Padahal bisa saja penyebab kegagalan panen adalah populasi udang yang terlalu padat, alih alih akibat kepelikan hubungan rumah tangga seperti yang dituduhkan Samsudin.

Salah satu persoalan dalam pertambakan misalnya eksploitasi lahan besar-besaran tanpa memperhatikan kelestarian tanahnya. Sebut saja wilayah Pinrang, dalam kurun 10 tahun sejak 1989 hingga 1999 tercatat 6.000 lahan yang dikonversi menjadi tambak udang. Belum lagi kebanyakan lahan dipaksa terus berproduksi tanpa diperhatikan kesuburannya.

Kurangnya pengetahuan dan pengelolaan tanpa teknik memadai biasanya berimbas pada penurunan kualitas air, padat penebaran benih yang tidak sesuai, kurangnya kualitas pakan, serta ketiadaan pencegahan penyakit. Muaranya pertumbuhan udang menjadi lambat, udang keropos, kematian satu per satu, atau paling parah mati total sebelum umur panen.

Itu saja belum menghitung persoalan kuasa alam seperti perubahan iklim, dan curah hujan yang terlalu tinggi.

Samsudin boleh melihatnya sebagai mitos, tetapi kerugian bukan mitos belaka. Dia bercerita, bertahun lalu Singaraja adalah desa kaya dengan ribuan hektare tambak udang. Namun kegagalan panen melanda wilayah tersebut, menyebabkan kebangkrutan, tidak hanya pada petambak tradisional, tetapi juga petambak modern. Itu adalah masa di mana dia memutuskan menjadi supir taksi putih tarif bawah di Ibukota.

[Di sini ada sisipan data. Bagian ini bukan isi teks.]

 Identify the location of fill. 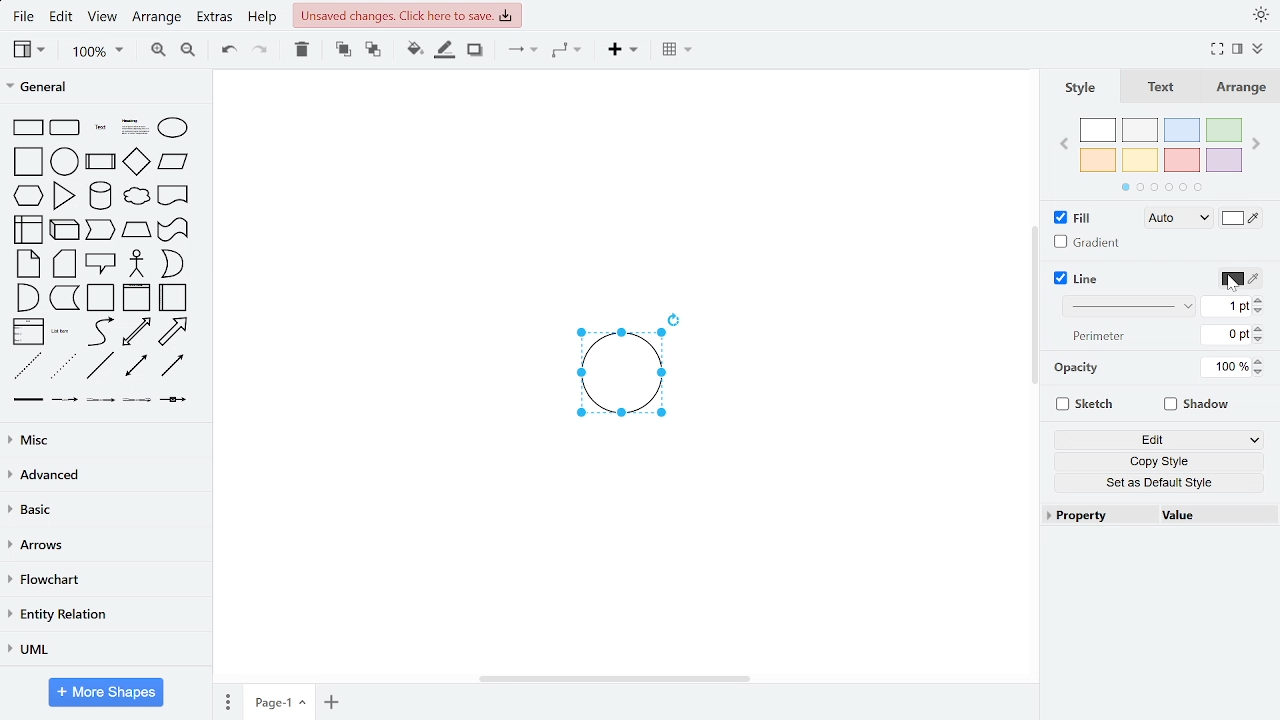
(1078, 219).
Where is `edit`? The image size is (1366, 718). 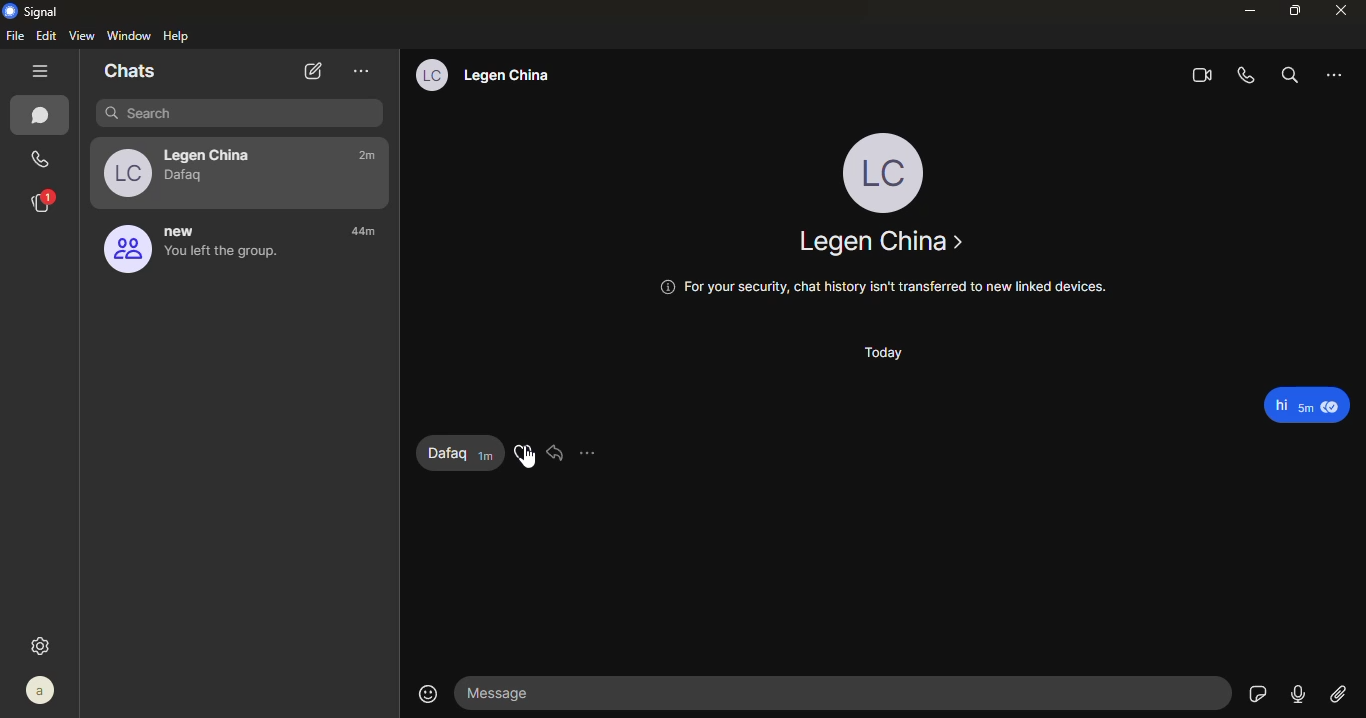
edit is located at coordinates (48, 35).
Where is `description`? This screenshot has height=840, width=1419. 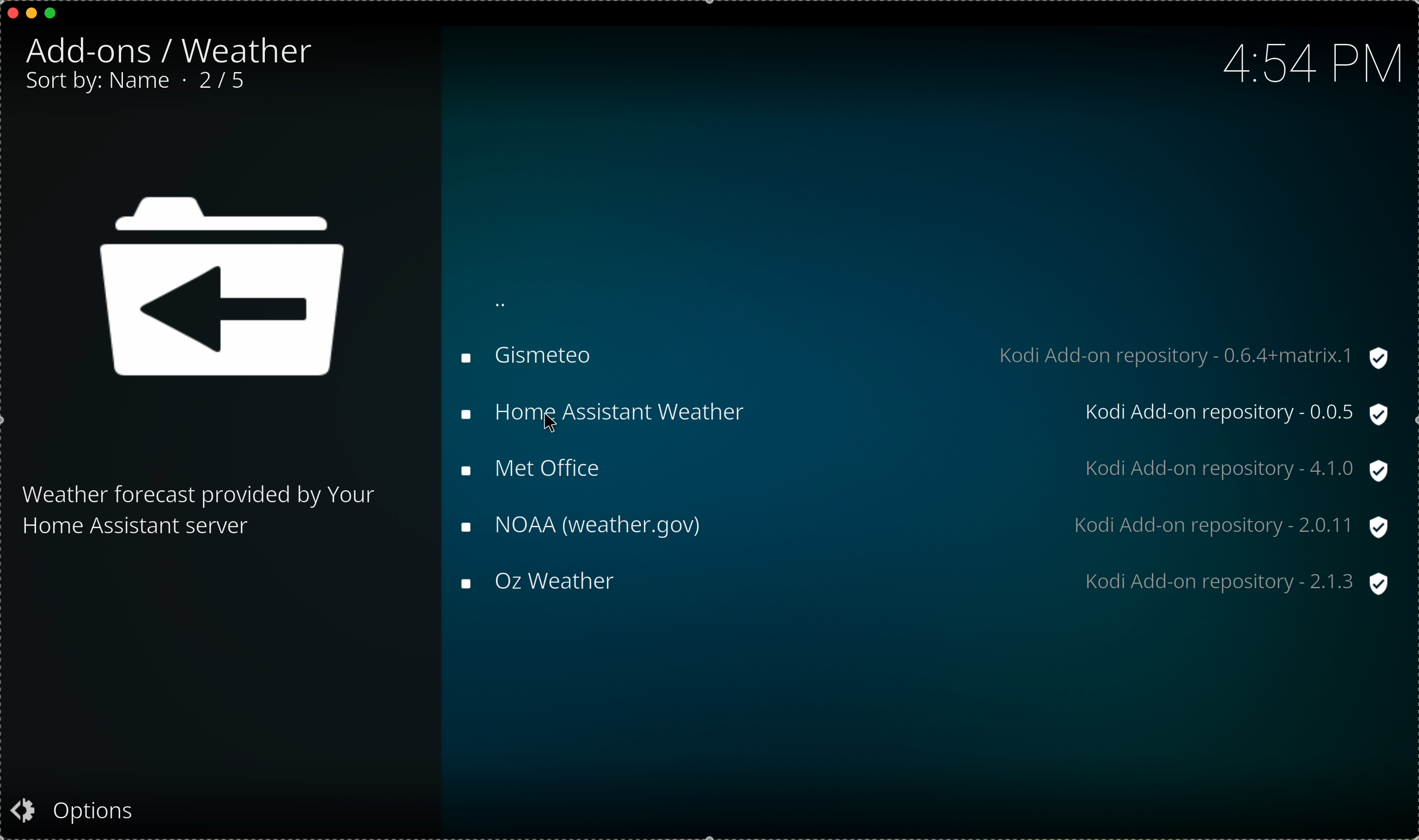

Petambak tradisional bukan satu-satunya. Hal yang sama juga terjadi pada nelayan. Kebanyakan nelayan tradisional memiliki kapal dengan kapasitas di bawah 10 gross ton (GT), atau bahkan di bawah 5 GT, tanpa pengetahuan formal mengenai teknik, ekonomi, apalagi oceanografi.

Dengan kapal kecil, daya tampung dan daya jangkaupun menjadi sempit. Kapal harus sering-sering kembali ke pelabuhan untuk menyetor ikan lantaran kapalnya kepenuhan. Hal ini tentu menyebabkan biaya produksi menjadi tinggi terutama dari aspek bahan bakar. Belum lagi energi dan waktu yang terbuang.

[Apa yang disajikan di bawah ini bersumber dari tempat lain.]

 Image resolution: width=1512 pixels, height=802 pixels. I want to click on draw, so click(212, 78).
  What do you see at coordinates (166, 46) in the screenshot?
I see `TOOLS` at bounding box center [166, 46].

Sementara dalam kesempatan lain nelayan tak bisa mendapatkan banyak ikan, hanya bisa membawa ikan-ikan kecil yang hampir tak layak tangkap sebagai indikasi over fishing akibat daya jelajah nelayan yang hanya bisa menangkap ikan di wilayah itu-itu saja.

Belum lagi persoalan perubahan iklim yang memaksa nelayan berkawan badai tanpa teknologi mumpuni. Maklum saja, teknologi navigasi nelayan tradisional kita mungkin tak jauh berbeda dengan teknologi Pinisi saat Kerajaan Luwu masih berdiri.

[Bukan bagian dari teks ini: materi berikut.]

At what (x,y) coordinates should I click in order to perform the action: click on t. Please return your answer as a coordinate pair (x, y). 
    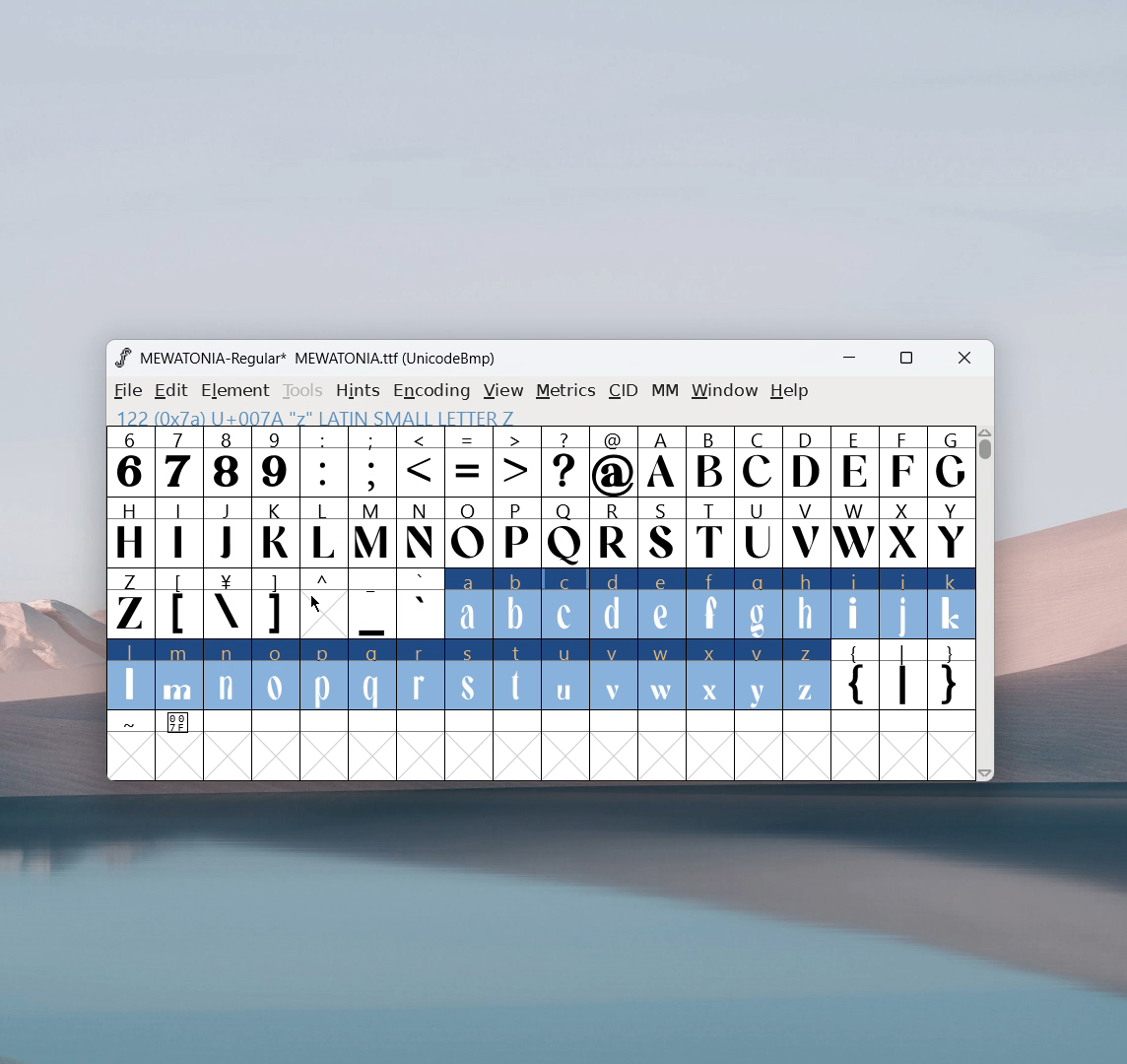
    Looking at the image, I should click on (518, 676).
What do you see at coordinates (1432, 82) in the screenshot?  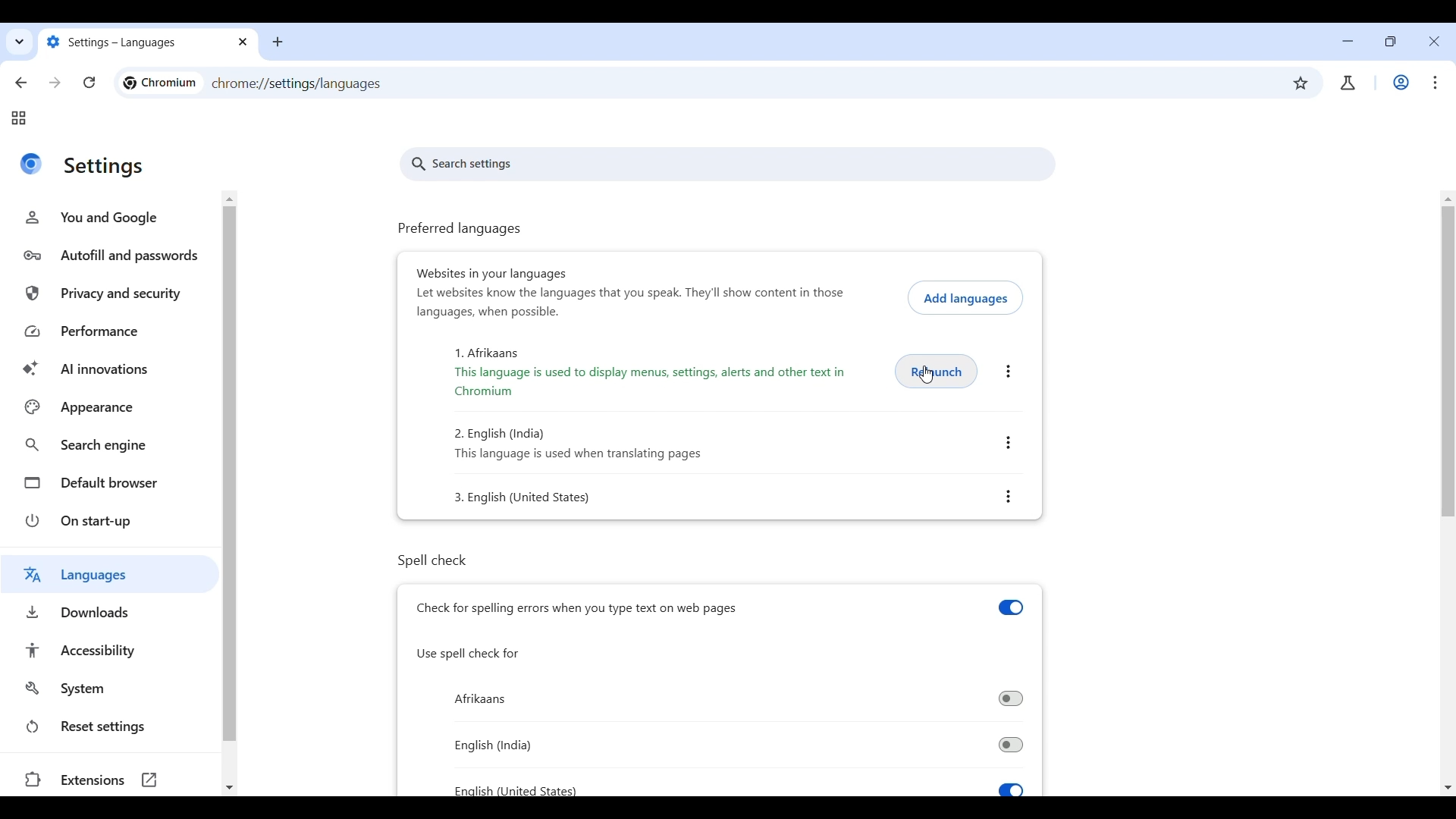 I see `Customize and control Chromium` at bounding box center [1432, 82].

Seperti yang terjadi pada awal tahun ini, selalu ada masa nelayan terpaksa dirumahkan, dan harus bekerja serabutan. Rentang masa melipat layar bisa saja beberapa hari, minggu, atau bahkan bulan, tergantung kemurahan alam.

Dengan segala macam risiko tersebut, jangankan bank, pun pelaku usaha tidak berani mengajukan aplikasi pinjaman. Mereka khawatir panen gagal, padahal utang terlanjur bertumpuk. Sebab itu Samsudin lebih memilih mengembangkan tambak udang seadanya dengan dana sendiri.

Direktur Direktorat Kredit Bank Perkreditan Rakyat (BPR) dan UMKM Bank Indonesia (BI) Zainal Abidin berkisah, 20 tahun lalu bank banyak menyalurkan kredit kepada nelayan melalui skema Kredit Investasi Kecil (KIK) dan Kredit Modal Kerja Permanen (KMKP). Sayangnya banyak pinjaman bermuara pada kredit macet.

Dia menduga kredit macet terjadi lantaran nelayan dan pembudidaya ikan hidup berpindah-pindah. Hal tersebut menyulitkan bank saat melakukan penagihan. Selain itu edukasi yang minim juga menyebabkan kurangnya kesadaran pengembalian kreditoleh debitur. Terhitung sejak saat itu bank sangat mereferensikan nasabah untuk memiliki tempat tinggal permanen dan sertifikat yang dapat dijadikan agunan.

Bank tentu mencatat kesulitan penagihan, serta ketidaksinambungan panen dan  hasil tangkapan sebagai risiko besar terhadap keberlangsungan pengembalian dana pinjaman. Sebab itu pada titik ini bank berharap pada jaminan.

Direktur Utama PT Bank Rakyat Indonesia Tbk (BRI) Sofyan Basir mengatakan jaminan yang dimaksud tidak harus berupa sertifikat yang dikeluarkan oleh notaris. Nelayan maupun pembudidaya bisa saja mengagunkan girig, ketok, ataupun surat keterangan tanah hibah dari Sultan sebagai agunan terhadap pinjaman.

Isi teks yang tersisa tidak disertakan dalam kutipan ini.